## Documents Q&A

In [1]:
import os
from dotenv import load_dotenv, find_dotenv
load_dotenv(find_dotenv(), override=True)

True

#### Load your documents

In [2]:
def load_document(file):
    # Using URL for file param can load data from web.
    name, extension = os.path.splitext(file)

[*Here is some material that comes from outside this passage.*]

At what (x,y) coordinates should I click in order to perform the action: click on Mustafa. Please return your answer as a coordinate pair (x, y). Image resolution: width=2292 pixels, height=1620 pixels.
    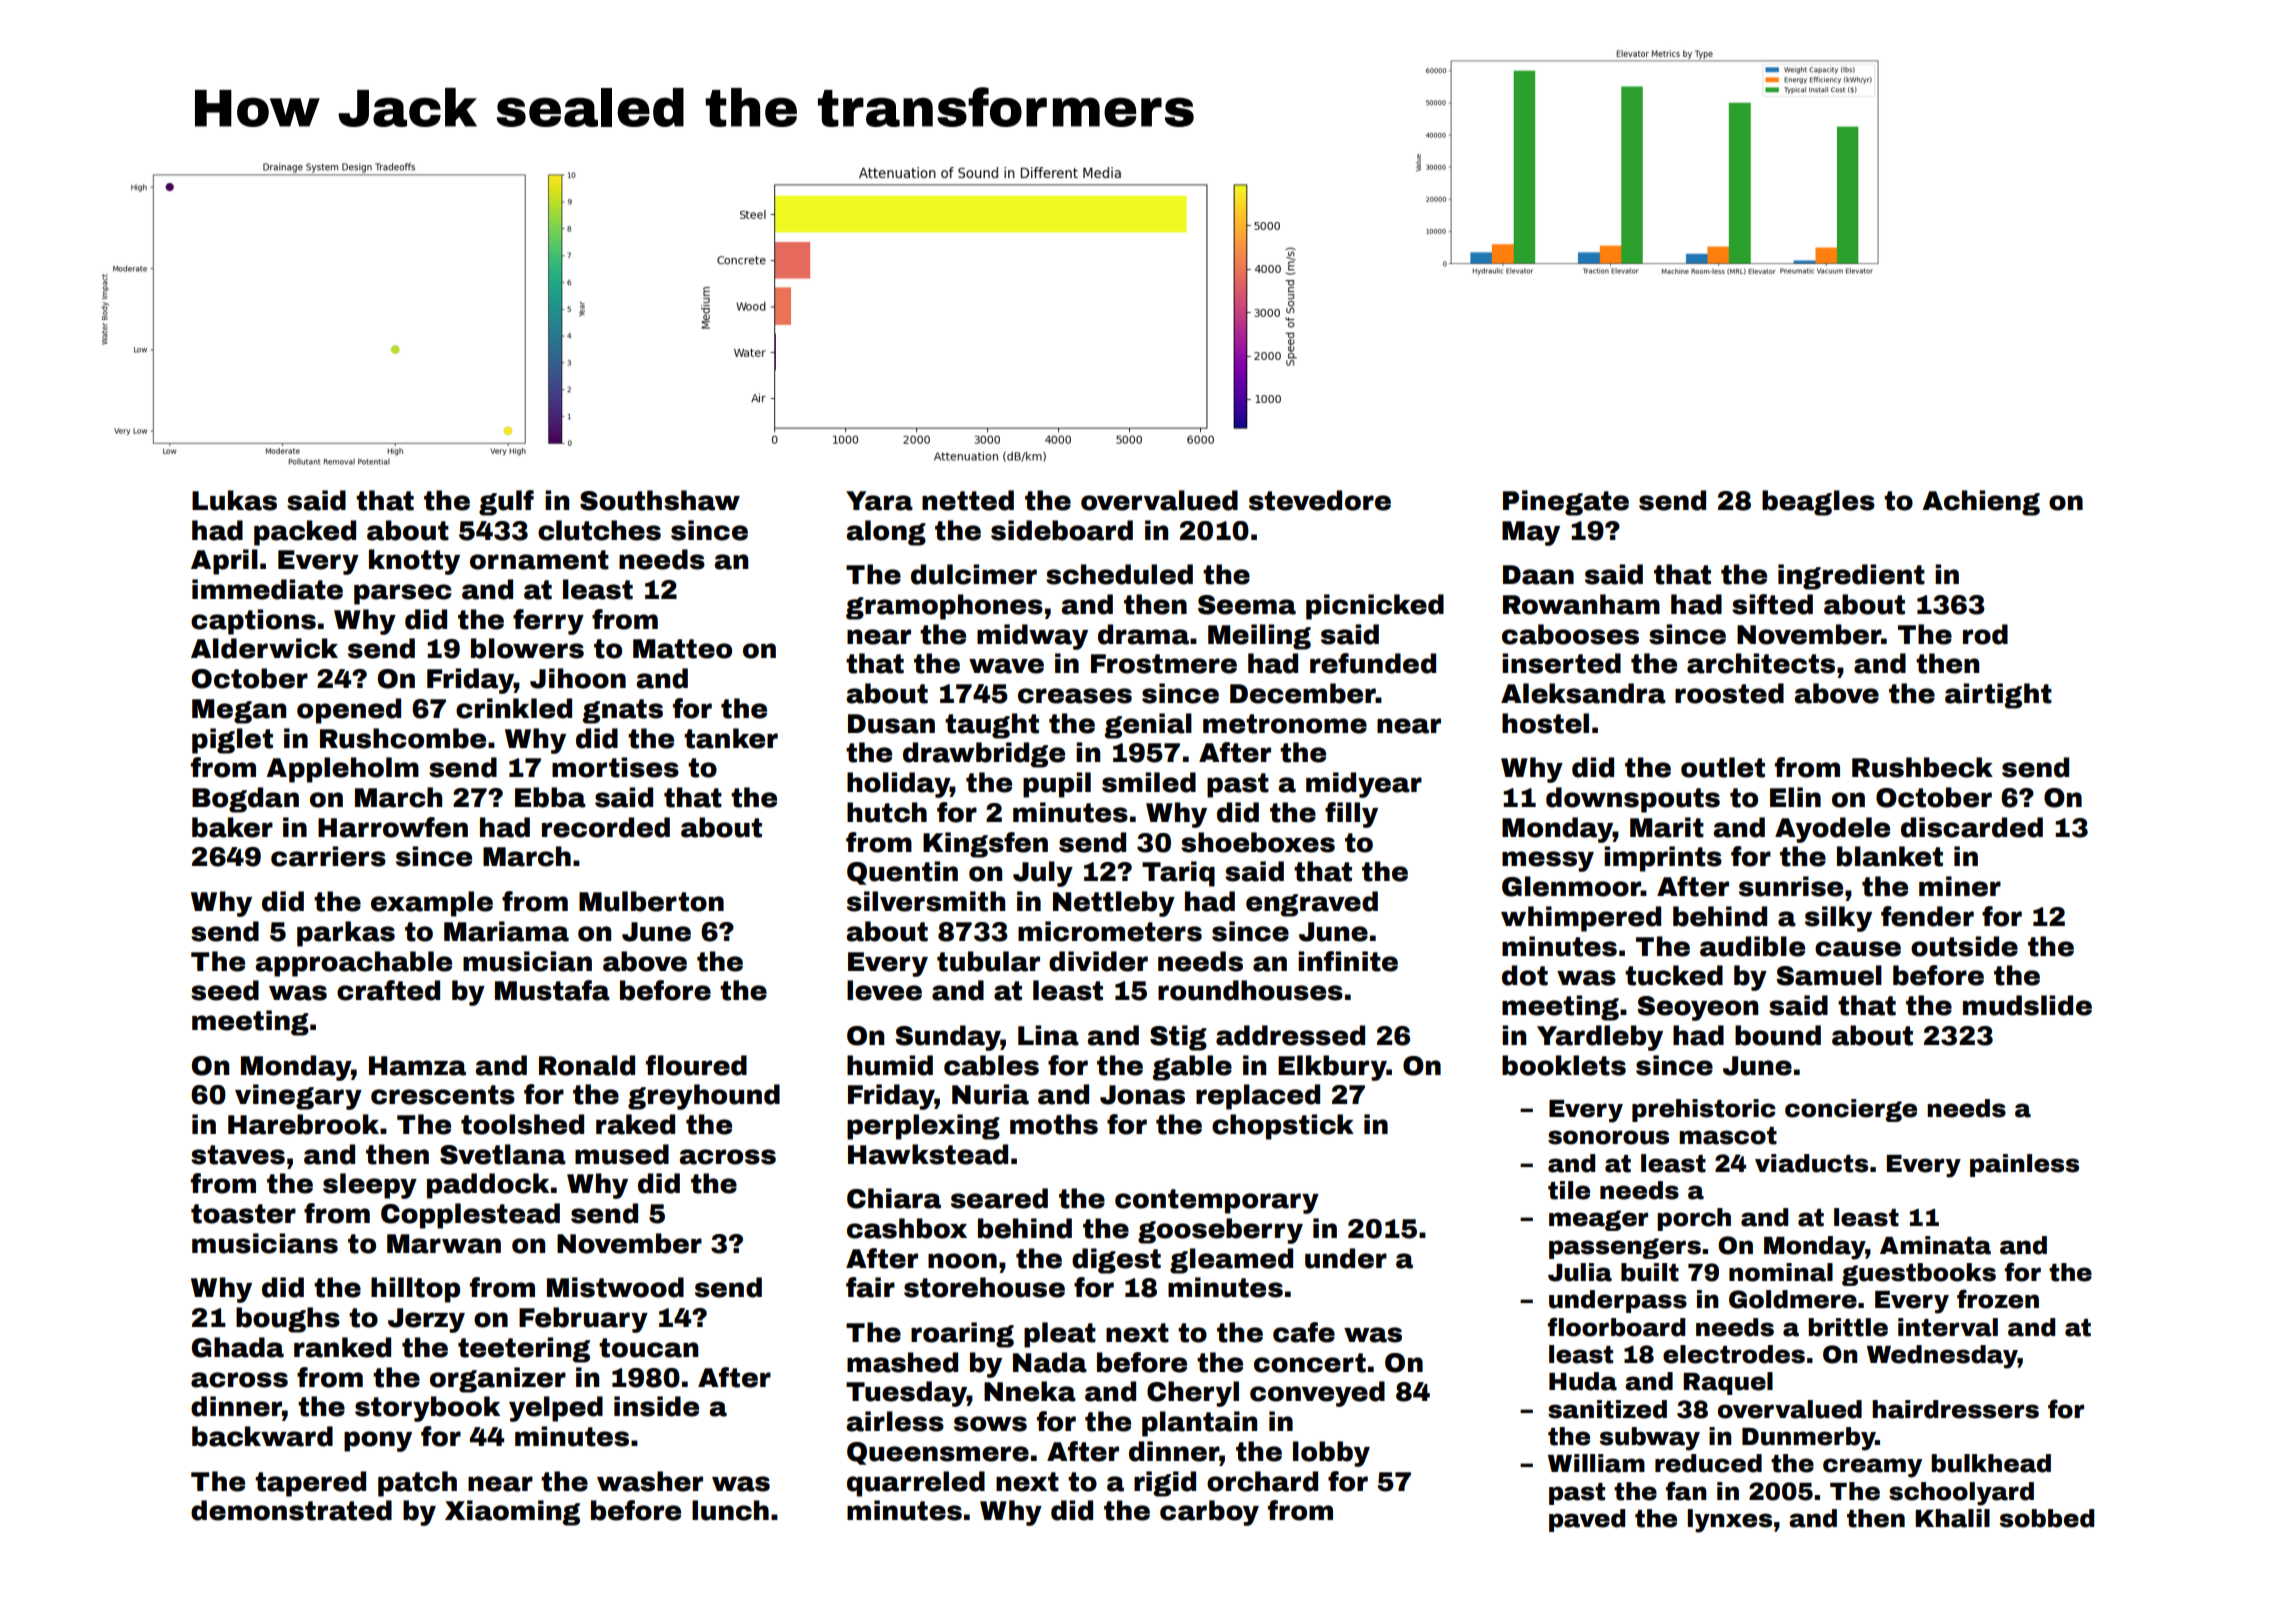
    Looking at the image, I should click on (552, 990).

    if extension == '.pdf':
        from langchain.document_loaders import PyPDFLoader
        print(f'Loading {file}')
        loader = PyPDFLoader(file)
    elif extension == '.docx':
        from langchain.document_loaders import Docx2txtLoader
        print(f'Loading {file}')
        loader = Docx2txtLoader(file)
    else:
        print('File type not supported!')

    data = loader.load()
    return data

def load_from_wiki(query, lang='en', load_max_docs=1):
    from langchain.document_loaders import WikipediaLoader
    loader = WikipediaLoader(query=query, lang=lang, load_max_docs=load_max_docs)
    data = loader.load
    return data

#### Create text chunks

In [3]:
def chunk_data(data, chunk_size):
    from langchain.text_splitter import RecursiveCharacterTextSplitter
    text_splitter = RecursiveCharacterTextSplitter(chunk_size=chunk_size, chunk_overlap=0)
    chunks = text_splitter.split_documents(data)
    return chunks

#### Embedding and Uploading to Pinecone

In [4]:
def insert_or_fetch_embeddings(index_name, chunks=None):
    import pinecone
    from pinecone import ServerlessSpec
    from langchain.vectorstores import Pinecone
    from langchain.embeddings.openai import OpenAIEmbeddings

    embeddings = OpenAIEmbeddings()
    pc = pinecone.Pinecone(api_key = os.environ.get('PINECONE_API_KEY'))

    indexes = pc.list_indexes()
    index_exist = False
    for index in indexes:
        if index['name'] == index_name:
            index_exist = True
            vector_store = Pinecone.from_existing_index(index_name, embeddings)
    
    if not index_exist:
        pc.create_index(index_name, dimension=1536, metric='cosine', spec=ServerlessSpec(cloud="aws", region="us-west-2"))
        vector_store = Pinecone.from_documents(chunks, embeddings, index_name=index_name)
    
    return vector_store

In [5]:
def delete_pinecone_index(index_name='all'):
    import pinecone
    pc = pinecone.Pinecone(api_key = os.environ.get('PINECONE_API_KEY'))
    
    if index_name == 'all':
        indexes = pc.list_indexes()
        for index in indexes:
            pc.delete_index(index['name'])
    else:
        pc.delete_index(index_name)

#### Asking and Answering

In [6]:
def get_answer(vector_store, question):
    from langchain.chains import RetrievalQA
    from langchain.chat_models import ChatOpenAI

    llm = ChatOpenAI(model_name='gpt-3.5-turbo', temperature=1)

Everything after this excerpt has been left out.